Soll ich sie fragen, ob irgendwas nicht stimmt? überlegte Faye. Sie meint, ich soll mit Camilla reden … Vielleicht wäre das richtig. Sie hatte das Mädchen so lange vor der Vergangenheit geschützt, deren dunkle Schatten gefürchtet. Der Gedanke, jetzt über alles sprechen zu müssen, drehte ihr den Magen um. Aber sie gab Sage recht. Allmählich entstand eine Kluft zwischen Mutter und Tochter. Camilla schwankte zwischen ihrem Schmollwinkel und unverhohlenerFeindseligkeit. Sie hatte ihr sogar mangelnde Liebe vorgeworfen.
Faye stand auf und zuckte leicht zusammen, weil ein Schauer durch ihren Körper lief und sie daran erinnerte, wie sie den Nachmittag verbracht hatte. Sie verspürte noch immer keine Reue, keine Gewissensbisse, nur das beglückende Gefühl, endlich vollkommen zu sein, eine richtige Frau. Und dazu kam die Erkenntnis, dass sie sich von der Vergangenheit gelöst hatte. Sie würde diese Dinge nie vergessen und auch nie mehr verdrängen, denn sie hatten die Macht verloren, ihr wehzutun.

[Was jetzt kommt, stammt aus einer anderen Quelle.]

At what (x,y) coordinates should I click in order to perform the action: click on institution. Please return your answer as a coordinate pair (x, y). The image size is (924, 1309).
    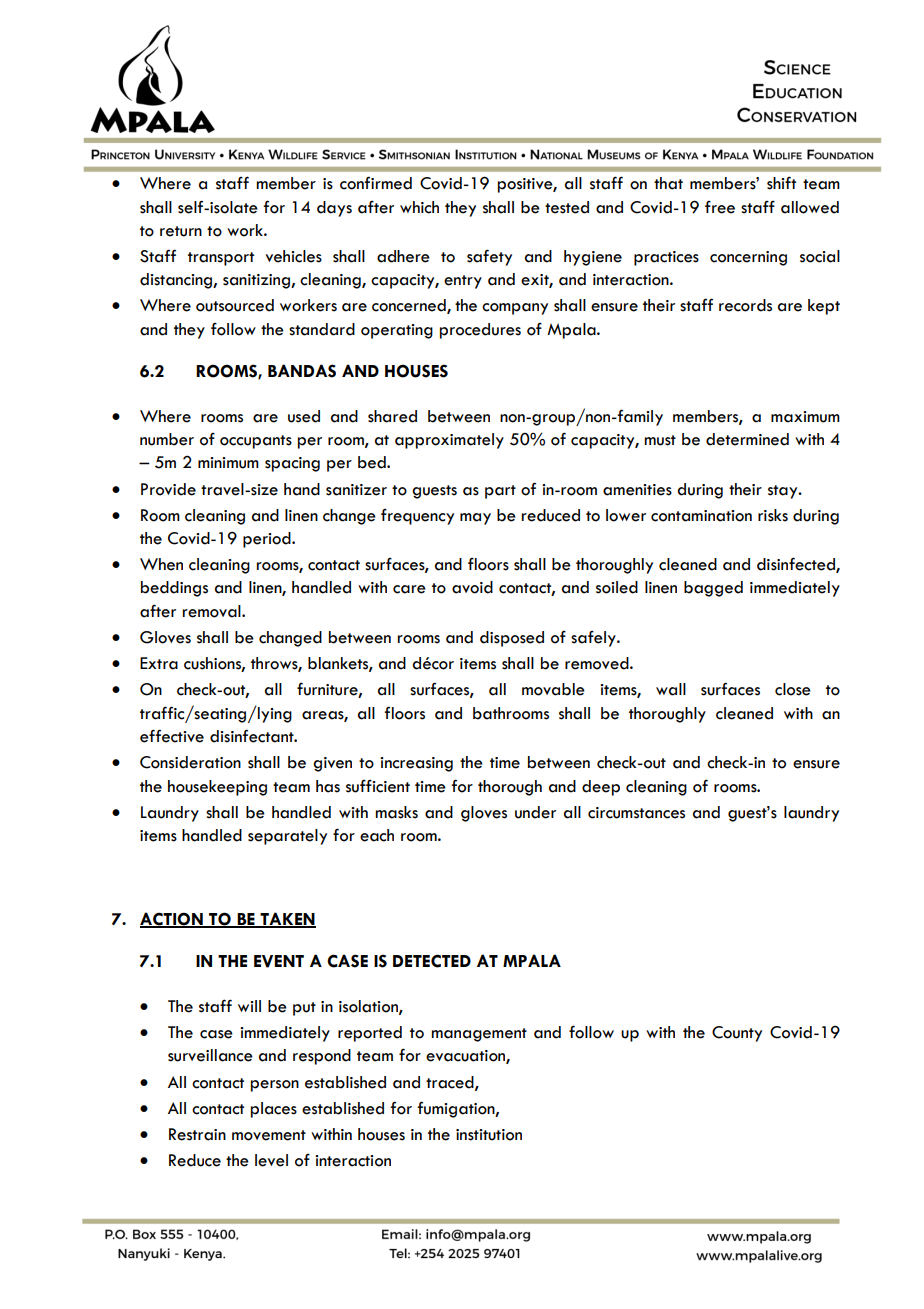
    Looking at the image, I should click on (489, 1135).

An diesem Nachmittag war sie von einer sexuellen Lust erfasst worden, die sie nie für möglich gehalten hätte. Sie besaß die Fähigkeit, erotische Freuden zu genießen, und ein großer Teil ihres Lebens lag noch vor ihr. Niemals würde sie sich von einem Abenteuer ins andere stürzen, das reizte sie nicht. Aber sie wusste nun, wie erstrebenswert eine enge Beziehung zu einem Mann wäre.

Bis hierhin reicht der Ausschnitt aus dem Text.